Today we wanted to cover some of our favorite resources for data science. As the title suggests, these resources will be from free to not. Some people like buying books and other people prefer online courses. So we have created this list of data resources that range from books to courses, from free to not.
Data science has many facets. Statistics, data cleansing, programming, system design and really…almost anything else data related depending on how large the company is.
This post will discuss our favorite resources for these topics. Now, most of these courses and books are primers for topics like statistics, Python and data science in general. They really will only provide the base knowledge. At the end of the day, real practical experience is one for the few things that will really train your data science knowledge. You should learn as much as you can from these resources and then apply for as many internships and entry-level positions as possible and study for interviews.
You will learn much more and gain more than just technical knowledge. You will also gain a lot of business experience.
With that, let’s get started!
Free Statistics Courses
Let’s start with, learning/reviewing basic statistical concepts. Many of you have probably taken a statistics course or two in college.
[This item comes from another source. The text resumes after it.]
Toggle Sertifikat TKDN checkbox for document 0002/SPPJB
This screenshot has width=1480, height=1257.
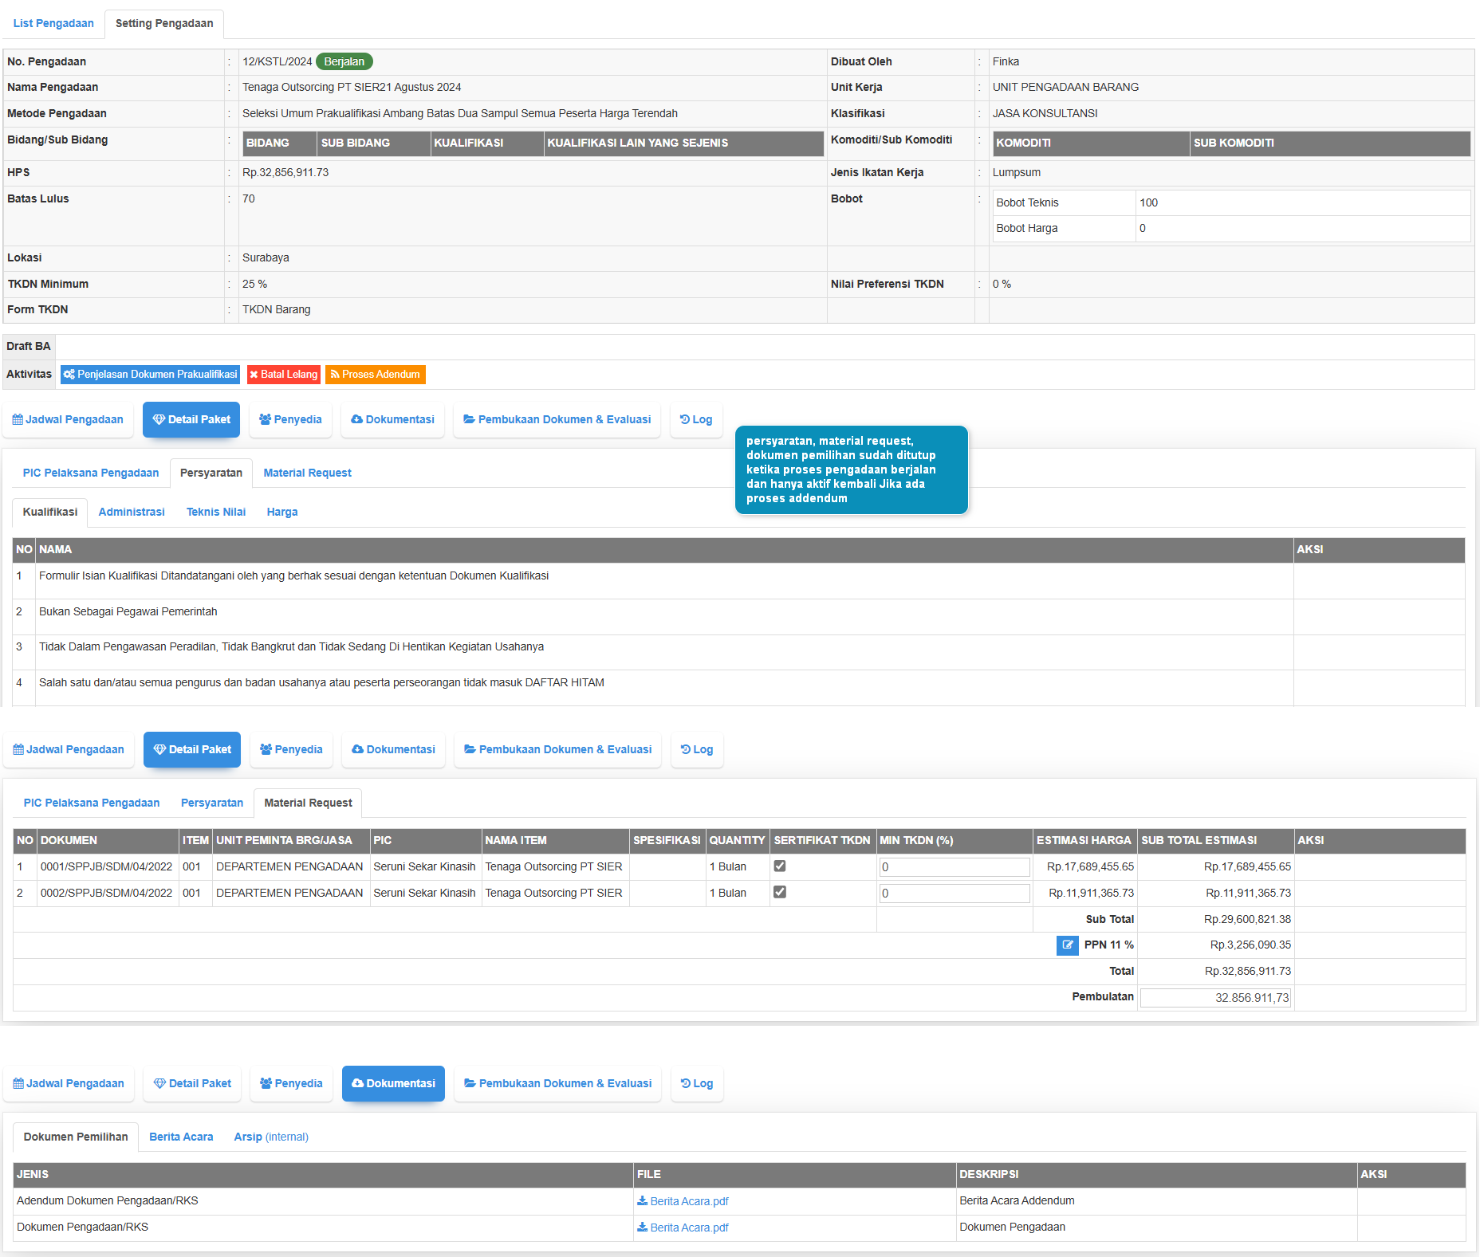coord(780,893)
But you might not remember everything clearly so it’s a good idea to review from the beginning.
It can be tempting to try to start taking on complex statistical concepts and models. But most algorithms and models require some sort of accuracy and hypothesis testing. This means you actually need to be able to understand concepts like p-test vs at-value, z-statistics vs t-statistics, ROC vs AUC., random variables, etc.
These all seem like basic concepts and maybe you kind of remember these words. However, we find they often get forgotten as many of us focus more on learning how to implement models in python and R vs basic statistics. Although both of these concepts do not necessarily rely on each other. You can start to assume you understand what the p-value means when you run models in either language without fully grasping the importance of it.
1. Khan Academy
This is why we recommend at least going back and walking through the Khan Academy statistics section. They cover concepts like Hypothesis testing, T-statistics vs Z-Statistics, Confidence Intervals, etc.
Khan is always a good place to start because the videos are a great combination of visual and audio examples.
Personally, there aren’t too many books we like when it comes to pure statistics. In the R programming section of this resource list, we will reference our favorite R + Statistics book.
2. Duke University On Coursera
For a full course that are free you can try Duke Universities Statistics Course. This is actually several courses that cover multiple types of statistics like classical vs Bayesian. These are two different methods that are worth looking into.
Python Videos, Books And Courses
Python is an interesting topic. The thing about python is there are so many plausible sub-sections of the programming language. For instance, when we prepare for interviews we always like to clarify which type of python questions we will be dealing with. Will we be asked questions that focus on concepts that are operational, analytical, optimization based, algorithms and data structures or possibly data science algorithms. All of these are different topics that have different styles of interview questions. Getting a question on how to traverse a binary tree is very different from having to implement a decision tree algorithm.
As a data scientist, typically you will benefit from the analytical and operational aspects of python. The operational portion will provide you with the ability to automate the boring stuff (<-3. as the cliche book is titled).
This book is great for really…any data focused person. Data scientists, business analysts, Business Intelligence Engineers, and Database developers all can benefit from automation. Now, you don’t need to use python, if you’re in a windows environment there is PowerShell Linux has to bash. Learning some form of scripting language helps improve your workflow and design thinking.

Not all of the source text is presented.